32 Prozent der 1.000 Verbraucher, die in der Studie befragt wurden, haben in der Vergangenheit ein Plagiat gekauft – mehrheitlich in vollem Bewusstsein. Dabei haben sie die Käufe vor allem auf sogenannten fliegenden Märkten getätigt. Über den Einzelhandel wurden 35 Prozent der Fälschungen bezogen. Das Internet spielt beim Kauf von Plagiaten nur eine untergeordnete Rolle: Lediglich elf Prozent der Käufer, die in den letzten zwei Jahren bewusst eine Fälschung erworben haben, taten dies online.

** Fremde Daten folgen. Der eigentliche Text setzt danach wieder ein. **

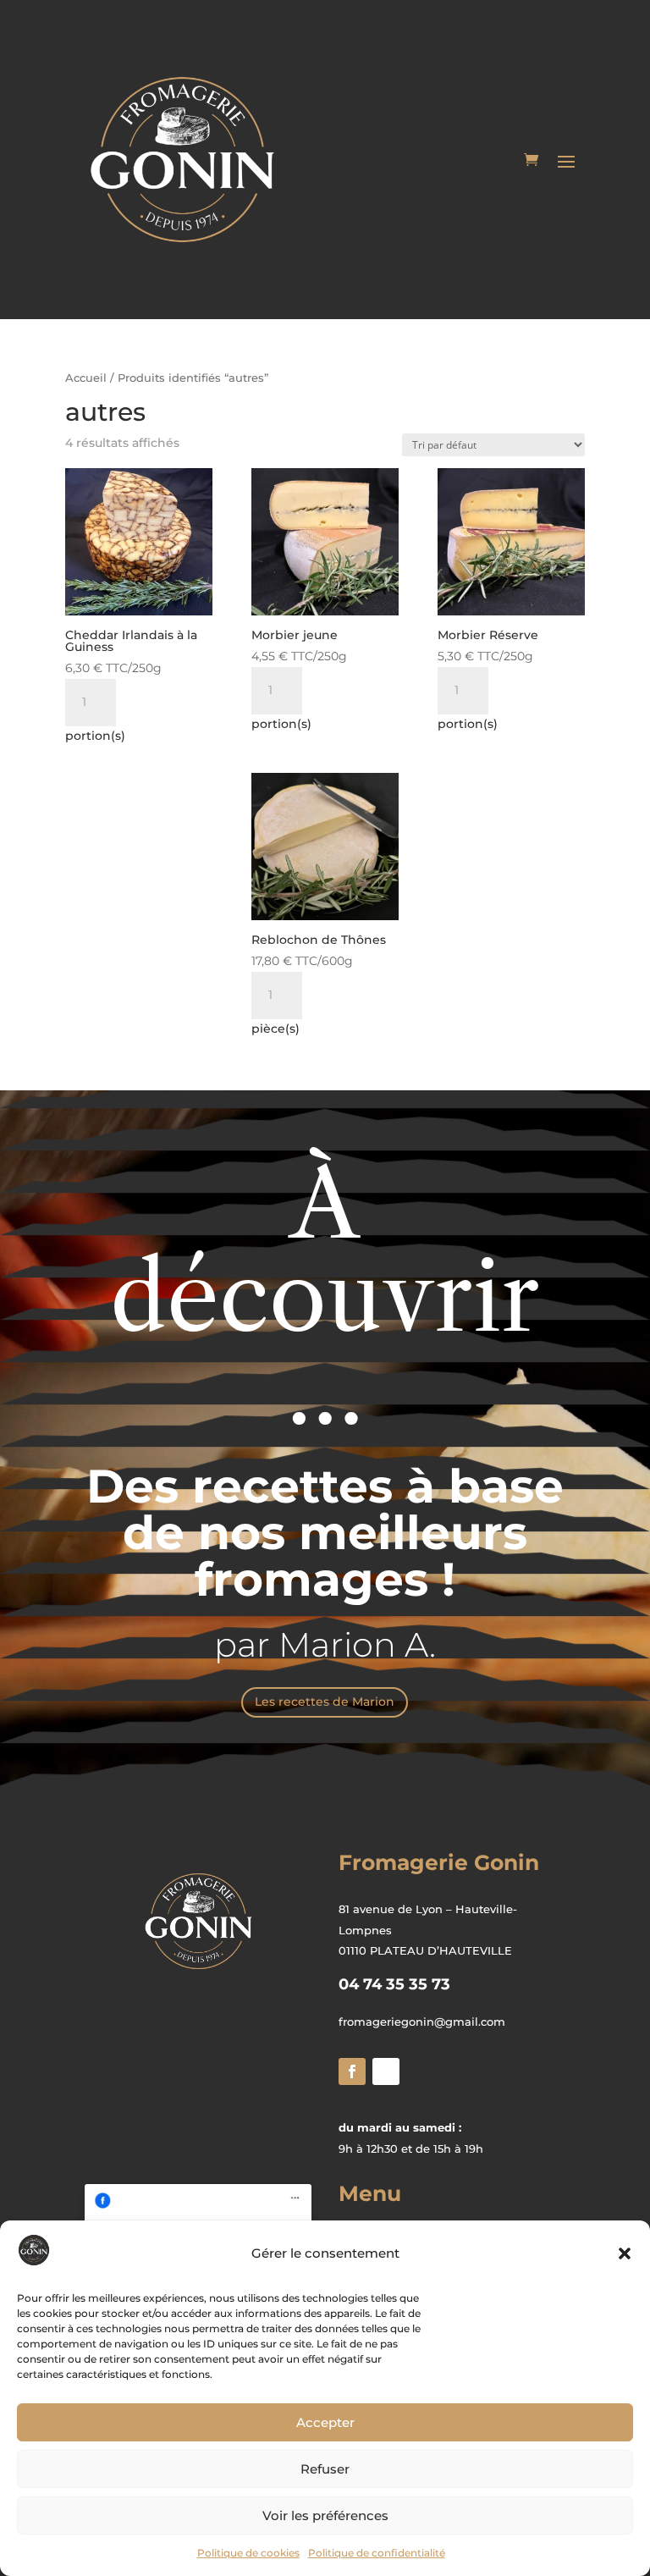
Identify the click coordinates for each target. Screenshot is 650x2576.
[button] (624, 2253)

Verbraucher sind in der Regel über die negativen Auswirkungen von Produkt- und Markenpiraterie für die betroffenen Unternehmen aufgeklärt, unabhängig davon, ob sie selbst Plagiate gekauft haben oder nicht. So schätzen 86 Prozent der Befragten eine potenzielle Gefährdung von Arbeitsplätzen sowie Umsatzeinbußen durch Fälschungen als mittelgroß bis groß ein. Auswirkungen auf die eigene Sicherheit und Gesundheit schrecken aber die meisten Verbraucher vom Kauf der Fälschungen ab. Dementsprechend ist die gezielte Aufklärung der Konsumenten über Unfall- und Gesundheitsrisiken ein wirksames Mittel, um sie von möglichen Plagiats-Käufen abzuhalten.

Schutzmaßnahmen

„Unternehmen steht heute eine breite Palette an Instrumenten und Möglichkeiten zur Verfügung, um gegen Fälscher ihrer Marken und Produkte vorzugehen“, erklärt Götz. Dazu gehören etwa rechtliche Maßnahmen wie Eintragung von Schutzrechten, die Rechtsdurchsetzung bei Verstößen sowie interne Maßnahmen wie IP-Richtlinien für Mitarbeiter. Allerdings würden Unternehmen insgesamt zu wenig finanzielle Mittel aufwenden, um ihr geistiges Eigentum zu schützen. Darüber hinaus zeigt die Studie von EY, dass die Unternehmen ihre Mitarbeiter nur unzureichend für den IP-Schutz sensibilisieren.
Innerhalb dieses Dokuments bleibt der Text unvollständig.